Money is a fungible asset that seems to disappear quickly when you least expect it. It’s also something that there never seems to be enough of when you need it, creating a feeling of financial insecurity. Fortunately, you don’t have to live with this feeling if you’re willing to engage in essential steps to help you attain financial security in the long term.
Building financial stability is a strategy that involves different steps to help you attain your goals. It’s a blend of putting your money to work, figuring out plans for your life’s goals, and engaging in discipline to put money aside to fund each part of your strategy.
Engaging in the following steps helps you build a financial foundation that supports you and yours for the long term. The knowledge that you have the money you need to cover almost any contingency or emergency is invaluable. The result is one of you gaining peace of mind and confidence in your ability to weather financial storms.
Investing money
You don’t need to be a millionaire to invest money, and you don’t need a lot to get started. Investing is a proven strategy that builds a financial cushion and replenishes itself when drawn down. It’s something you can do on your own with research, or you can put your money with an investment advisor.
Before you invest, make sure you understand the basics of putting your money to work. You want to look for investment vehicles with steady and reliable growth over a long period. Putting your money into these types of investments has a high probability of delivering reasonable returns, tracking inflation so your money doesn’t lose its value, and they don’t lock your money away in the event you require cash.
It’s advisable to start investing as soon as you start your career. Returns accrue over time, which means you’ll have more money growth if you start early. Someone who starts investing at 25 will have a lot more value in their investments as opposed to someone who starts at 30.
Build your savings
Saving money is another way to build a financial cushion to help you get through a tough time, make a major purchase, or fund a dream. To save, dedicating a portion of each paycheck to a savings account is something that needs to be a priority. You may not be as motivated to work on your savings because it doesn’t grow as fast as investing, but it’s worth the effort because it’s liquid cash that you can use at a moment’s notice.

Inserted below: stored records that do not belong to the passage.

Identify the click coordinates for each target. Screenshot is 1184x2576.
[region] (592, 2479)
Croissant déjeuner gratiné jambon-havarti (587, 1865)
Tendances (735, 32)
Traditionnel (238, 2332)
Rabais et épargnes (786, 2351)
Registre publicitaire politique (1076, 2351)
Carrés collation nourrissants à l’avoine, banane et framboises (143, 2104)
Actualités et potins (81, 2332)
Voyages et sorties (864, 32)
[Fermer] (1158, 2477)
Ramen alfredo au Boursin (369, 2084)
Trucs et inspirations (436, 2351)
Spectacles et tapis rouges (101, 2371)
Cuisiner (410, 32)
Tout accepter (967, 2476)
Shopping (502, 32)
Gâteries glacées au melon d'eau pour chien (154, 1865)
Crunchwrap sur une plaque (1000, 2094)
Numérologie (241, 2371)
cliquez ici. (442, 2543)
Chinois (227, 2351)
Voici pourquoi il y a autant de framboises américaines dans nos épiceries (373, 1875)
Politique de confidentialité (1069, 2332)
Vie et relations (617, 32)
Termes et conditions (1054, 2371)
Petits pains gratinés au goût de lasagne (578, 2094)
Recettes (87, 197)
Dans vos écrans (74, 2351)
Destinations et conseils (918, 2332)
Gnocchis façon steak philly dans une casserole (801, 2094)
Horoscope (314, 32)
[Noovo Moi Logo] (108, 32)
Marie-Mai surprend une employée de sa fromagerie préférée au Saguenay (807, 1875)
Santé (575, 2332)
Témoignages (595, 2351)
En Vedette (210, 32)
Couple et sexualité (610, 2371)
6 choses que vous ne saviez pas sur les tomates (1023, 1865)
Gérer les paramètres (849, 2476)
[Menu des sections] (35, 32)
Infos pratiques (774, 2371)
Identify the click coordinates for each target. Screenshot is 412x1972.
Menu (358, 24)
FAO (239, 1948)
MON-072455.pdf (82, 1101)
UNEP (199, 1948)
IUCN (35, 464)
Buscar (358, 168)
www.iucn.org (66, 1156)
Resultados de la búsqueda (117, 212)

Most financial experts recommend that you take 10% out of each paycheck to fund your investments and savings. It’s a good metric, but if you can’t afford to set aside 10%, you can take out less and still be successful in building up your savings. The key is to stay regular with putting money into the savings, even if it’s only $20. An interest-bearing savings or money market account means that you’ll earn a little extra regardless of how much you deposit.
Create a financial plan
A financial plan is both a guide and a tracker that helps you reach a financial goal, no matter what it may be. For example, you want to put together a down payment for a home, and you want to have a sufficient amount on hand to reach the ideal payment amount on the mortgage. One method is to keep setting money aside as you’re able to, then hope you can reach your goal by a certain point in time. However, this doesn’t provide you with stability, much less a time frame and plan for how you’re going to get the money together.
Creating a financial plan removes most of the uncertainties that come with trying to put together money for a specific goal. You look at your income sources and the rate at which you can save, including financial gifts that are being offered, and any other money that may be available for your goal. Take the weekly amount you can set aside, and multiply it until you reach your goal number. Combine that number with the money you currently have on hand, and you can see how long it will take to complete your plan.
Remember that a financial plan is only as good as you are. That is, you need to start your plan, and then stick to it to reach your goal date for full funding. There’s no time like the present to get started and get used to setting money aside, and then forgetting about it until the next deposit is due.
Reduce your debt load
Debt is something that makes it easier to finance a purchase, but it also eats away at your budget and spare cash. Add into that the fact that interest on the debt can cause it to balloon, something that keeps you indebted for longer. This is especially true of credit cards and other revolving lines of credit.
It may not be possible to be entirely debt-free due to things like mortgages and automobile loans. However, you can keep your debts to a minimum by reducing unnecessary spending on your credit cards and working on paying down your existing debts. Engaging in various debt reduction strategies, such as obtaining a personal or installment loan, serves to reduce the amount of interest you pay over time and helps you get out of debt faster.
The peace of mind that comes with achieving financial stability
Creating financial stability is work, and it can be stressful as you try to figure out where the money will come from. The fact is, building your money cushion is a matter of time, patience, and dedication. Money accrues over time, and you can speed up its growth by putting it into stable investment vehicles. However, you may feel like you’re broke because you’re dedicating your spare cash to building your reserves.
Remind yourself that you’re working on your ability to live a life that’s mostly free from money stress and that it’s worth making the effort in the long run. There will come a point where you can easily handle any financial contingency without wondering where the money’s coming from, and that’s an invaluable feeling.